La Principessa e il pezzente e...... il Copyright

C’era una volta un pezzente vagabondo che per necessità viveva di elemosine. Aveva con sé una cagnetta dal nome Bella. Si recava solitamente in una stessa casa. La donna infastidita, all’ennesima richiesta di elemosina, disse al mendicante di passare più tardi. Intanto la donna preparò una pizza, quella di granoni, di mais, e vi mise dentro del veleno. Il mendicante passò di lì a poco prese la pizza e ringraziò. Giunto vicino ad un torrente lo attraverso, ma la cagnetta non voleva seguirlo e, per invogliare la cagnetta all’attraversamento, gli lanciò un pezzo di quella pizza che teneva conservata nel tascapane. La povera Bella non fece in tempo a deglutire il secondo boccone che morì. Triste per la perdita della cagnetta ed affamato si incamminò di nuovo, vide un albero di melocotogno con i frutti, e vi lanciò contro una pietra, con la speranza di colpire uno dei frutti e farlo cadere a terra, quello sarebbe stato il suo pranzo. Il frutto, abbastanza grosso, cadendo, colpi una lepre incinta, il pezzente la raccolse, e prelevò la tenera carne dei leprotti non ancora nati. A questo punto mancava solo il pane, Vide alcune giovani donne che erano intente alla cottura del pane stesso e ne chiese un tozzo. Quelle donne erano sette e tutte portavano il nome di Anna. Il cibo per la giornata era assicurato, Giunse nei pressi di una chiesetta ed entrò, sull’altare vi era il libro delle sacre parole, ma lui, il pezzente, pensò bene di strappare dei fogli da bruciare per cuocere la carne del leprotti, utilizzando la fiamma di una lampada ad olio. E, costatato che sotto l’olio della lampada c’era l’acqua, la prelevò per berla.

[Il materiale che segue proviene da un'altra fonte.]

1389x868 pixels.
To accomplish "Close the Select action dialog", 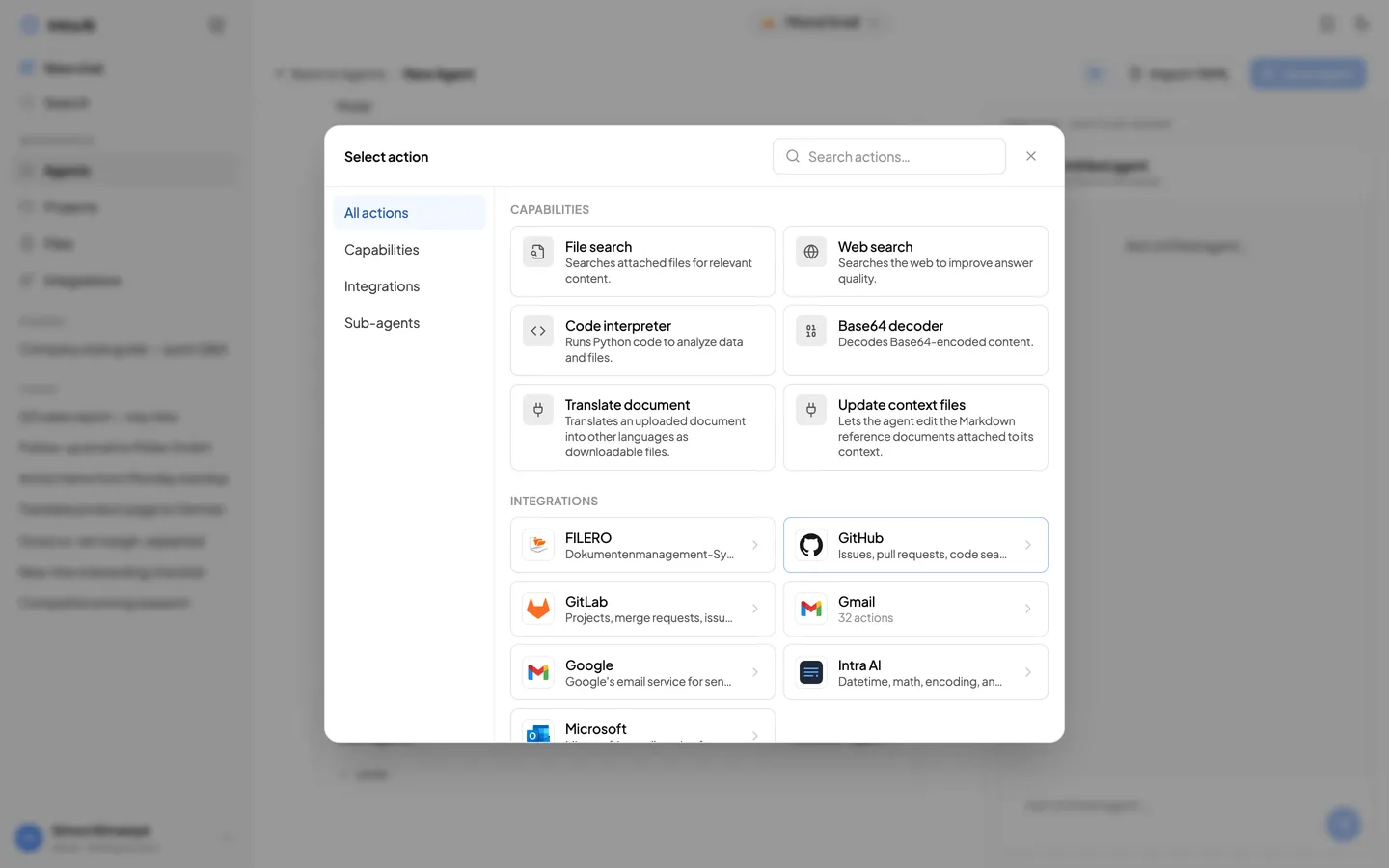I will [1031, 156].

Un bel pranzetto, non c’è che dire. A questo punto si sedette all’ombra di un albero e ripensò a tutta la vicenda e disse fra sé e sé "posso costruire una bella filastrocca":

Pizza ha ucciso Bella, portandomela addosso,

Menai a chi vidi e colsi chi non vidi

Ho mangiato il pane di sette Anne fatto

Ho mangiato la carne creata e non nata

L’ho cotta con il libro delle Sacre Sritture

Ho bevuto l’acqua che non stava ne in cielo ne in terra.

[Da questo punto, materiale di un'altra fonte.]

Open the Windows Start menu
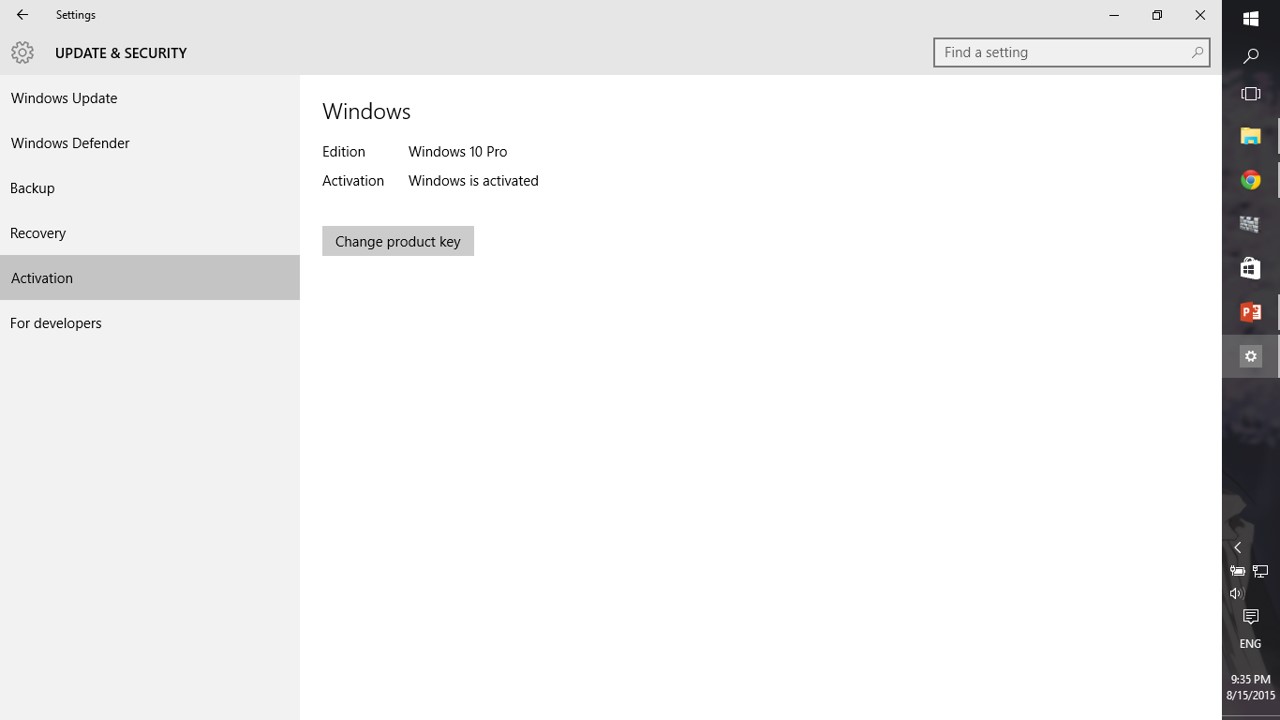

Una bella strofetta, non c’è che dire.

In uno di quei regni del mondo delle favole vi era una bella principessa, ma un po’ capricciosa. Le piacevano le filastrocce e sarebbe volentieri convolata a nozze con un giovane capace di saperne inventare di nuove. Tutti i giovani di corte pretendenti, però, non erano stati in grado di trovare una filastrocca inedita. E così il re mandò in giro per il reame un banditore che ricercasse l’uomo giusto. Il pezzente vestito con un saio fatto di un sacco di iuta continuò a vagabondare e un bel giorno si trovò nelle terra della principessa ed udì il banditore. Dopo qualche tentennamento si recò a corte ma, viste le sue condizioni, tutti lo scacciavano. Il re però stufo dei capricci della figlia decise di farle ascoltare la filastrocca del pezzente. La principessa, pur colpita da quella filastrocca, non aveva alcuna intenzione di sposare il pezzente. Comandò a tutti i dotti di corte di cercare la filastrocca sui libri, ma nulla. La principessa decise, a questo punto, di farsi svelare il significato e per far questo, furbescamente e all’insaputa di tutti, invitò il pezzente a passare una notte nella sua stanza.
La mattina successiva, davanti al Re e ai dotti di corte, la principessa (dopo averne carpito il significato nella notte) affermò che anche quella filastrocca era di sua conoscenza e che fosse messo a morte il pezzente.
Il pezzente, davanti a tutti, tolse un abito, avuto per l’occasione, e mostrò che sotto aveva la sottana della principessa. Ma volle che anche la principessa togliesse l’abito rilevando che sotto, al posto della sottana c’era il suo saio di iuta pieno di pulci. Ecco, esclamò il pezzente, come la principessa ha conosciuto il significato della mia filastrocca, nella notte passata col lei ci siamo finanche scambianti gli indumenti.

E qui mia madre non ricorda più il finale della favola.
Ma forse finisce proprio così.

Morale della favola: l’ho voluta raccontare perché oggi, ai tempi di internet, forse più che a quel tempo, ci si impadronisce di idee e di lavori altrui spacciandoli per propri. Ma solo chi li ha realizzati ne conosce lo studio, la fatica e il significato profondo.